I do believe your mood reflects on the baby, so if your oh was in a better mood the baby will pick up on it so it could be a vicious cycle going on here. If the baby not feeding properly then of course your son going be fussy for the whole time he is with his dad etc...maybe time you stopped breastfeeding? no offence but your not a sahm and is it really fair for the childminder and father to struggle with the baby not wanting take bottle.

1Catherine1 Thu 09-Jun-16 23:49:57

Thank you for your messages. A quick update, they had a breakthrough today! Perhaps I worried too soon. It did mean DS taking solids (although not much) sooner than we wanted but it made him happy and in turn my DH happy. Also helped by the fact our DS seems to be Reverse Cycling so he isn't as hungry as he was earlier in the week. Although I am a lot more tired!

To clear up a few things - it's been a rough couple of months since our DS was born. We got evicted from our home unexpectedly which emptied our savings and emergency cash, so my husband got in as much overtime as he could to support us so I wouldn't have to go back to work earlier. He did pick up our DS when he was crying and changing the odd nappy but not much else. This is why I think it's a lack of bonding. My DS is far from a difficult baby, at least not for me. I find him more laid back than our DD was. My DH would smile at our DS and pull faces to make him smile, so it isn't like he has ignored him, but then he would quickly move on. Perhaps because he was tired from working so much. My husband isn't a dick (well, at least not on this issue), he just doesn't cope with feeling like he has failed and I wanted a way to fix it. It seems most of you were right though, he just needed time to work it out for himself. It has taken him 3 full days - I suppose that isn't bad going!

maybe time you stopped breastfeeding? no offence but your not a sahm and is it really fair for the childminder and father to struggle with the baby not wanting take bottle.

Thank you for this piece of advice. However, I fail to see how it would help. Perhaps I should have not breastfed in the first place to avoid such a situation (I wholeheartedly disagree on this point) developing but now he has this preference, I fail to see how removing it completely would be productive. Do you think magically overnight he will start taking the bottle happily? Personally I think it would just make him unhappy and confused as to why mummy won't give him his feed anymore. Actually, I think it's a little cruel to do it now, especially when he is adjusting to being away from me. Perhaps I shouldn't have allowed him to get so attached to me, after all, I'm not a SAHM (I wish sarcasm was something you could communicate via text). " no offence " Just because you say this does not mean someone isn't going to take offence...

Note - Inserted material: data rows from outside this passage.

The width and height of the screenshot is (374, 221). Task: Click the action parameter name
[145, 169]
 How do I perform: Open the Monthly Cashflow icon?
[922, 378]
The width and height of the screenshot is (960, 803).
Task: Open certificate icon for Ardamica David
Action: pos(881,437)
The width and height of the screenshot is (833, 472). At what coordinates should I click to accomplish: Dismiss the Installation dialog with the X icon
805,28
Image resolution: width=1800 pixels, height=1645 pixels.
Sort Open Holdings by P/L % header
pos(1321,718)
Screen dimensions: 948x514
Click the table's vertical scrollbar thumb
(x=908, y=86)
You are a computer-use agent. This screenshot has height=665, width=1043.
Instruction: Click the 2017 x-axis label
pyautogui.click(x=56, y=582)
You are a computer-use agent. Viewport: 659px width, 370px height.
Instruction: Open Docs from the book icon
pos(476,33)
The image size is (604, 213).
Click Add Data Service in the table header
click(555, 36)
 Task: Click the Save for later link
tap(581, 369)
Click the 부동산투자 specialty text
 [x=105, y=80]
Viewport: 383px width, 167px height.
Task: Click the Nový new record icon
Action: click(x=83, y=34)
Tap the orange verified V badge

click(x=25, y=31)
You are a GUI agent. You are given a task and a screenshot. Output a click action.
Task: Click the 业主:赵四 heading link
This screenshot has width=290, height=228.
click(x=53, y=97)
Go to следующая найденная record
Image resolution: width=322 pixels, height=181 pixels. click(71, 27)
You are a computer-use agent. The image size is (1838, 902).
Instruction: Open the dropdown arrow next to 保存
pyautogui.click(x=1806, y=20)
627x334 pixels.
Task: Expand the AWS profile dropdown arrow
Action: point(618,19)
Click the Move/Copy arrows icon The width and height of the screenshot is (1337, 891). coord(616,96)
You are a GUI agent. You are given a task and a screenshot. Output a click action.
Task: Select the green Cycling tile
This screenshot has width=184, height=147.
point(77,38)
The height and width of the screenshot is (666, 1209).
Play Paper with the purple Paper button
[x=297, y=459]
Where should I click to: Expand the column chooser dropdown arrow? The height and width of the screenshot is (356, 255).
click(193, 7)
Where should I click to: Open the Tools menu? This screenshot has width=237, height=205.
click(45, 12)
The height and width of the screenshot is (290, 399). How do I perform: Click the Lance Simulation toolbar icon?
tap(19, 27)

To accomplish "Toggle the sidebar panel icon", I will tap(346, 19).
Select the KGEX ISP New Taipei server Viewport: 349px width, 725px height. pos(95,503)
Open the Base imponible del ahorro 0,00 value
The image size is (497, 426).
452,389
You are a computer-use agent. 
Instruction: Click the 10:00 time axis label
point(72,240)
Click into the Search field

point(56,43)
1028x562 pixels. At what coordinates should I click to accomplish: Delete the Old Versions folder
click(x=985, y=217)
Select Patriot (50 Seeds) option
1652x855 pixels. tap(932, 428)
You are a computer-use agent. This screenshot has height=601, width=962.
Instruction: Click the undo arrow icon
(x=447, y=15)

Rebecca2014 Fri 10-Jun-16 02:47:18

Actually yes he may more likely adjust to the bottle especially if you gave him one yourself. Why can't you bottle feed him your breast milk? Your son wont struggle so much when your away, I be pretty horrified if my child wasn't getting fed when I was at work just because he wants to be breastfed, it's not fair on your oh too.

Sorry if that offends you but i see nothing wrong with you bottle feeding your breast milk.

Babettescat Fri 10-Jun-16 06:25:06

rebecca2014 - your post is gobsmacking. Bizarre things people say,...

Rebecca2014 Fri 10-Jun-16 06:51:30

Bizarre? Her son is struggling with the bottle while the mum works full time and because he is hungry hes in a bad mood which effects the relationship with the father.

My suggestion is the mother bottlefed her son the breastmilk so he can get solely used to the bottle but if that makes you gobsmacked then so be it. What an awful, cold suggestion from me! hmm

Sounds like they found an solution anyway by giving the baby solids...

MissMargie Fri 10-Jun-16 07:24:16

I would agree with Rebeca2014. Surely baby must be happy with the bottle by the time DM goes back to work. Would have thought this was common sense.